§ Exercise description: Each entry that appears below should be restated exactly as it is.

Data excerpts

+++

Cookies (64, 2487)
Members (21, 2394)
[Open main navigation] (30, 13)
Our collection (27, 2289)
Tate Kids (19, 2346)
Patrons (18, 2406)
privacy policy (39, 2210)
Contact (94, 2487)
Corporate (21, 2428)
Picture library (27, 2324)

+++

§ Answer to this problem:
Cookies (64, 2487)
Members (21, 2394)
[Open main navigation] (30, 13)
Our collection (27, 2289)
Tate Kids (19, 2346)
Patrons (18, 2406)
privacy policy (39, 2210)
Contact (94, 2487)
Corporate (21, 2428)
Picture library (27, 2324)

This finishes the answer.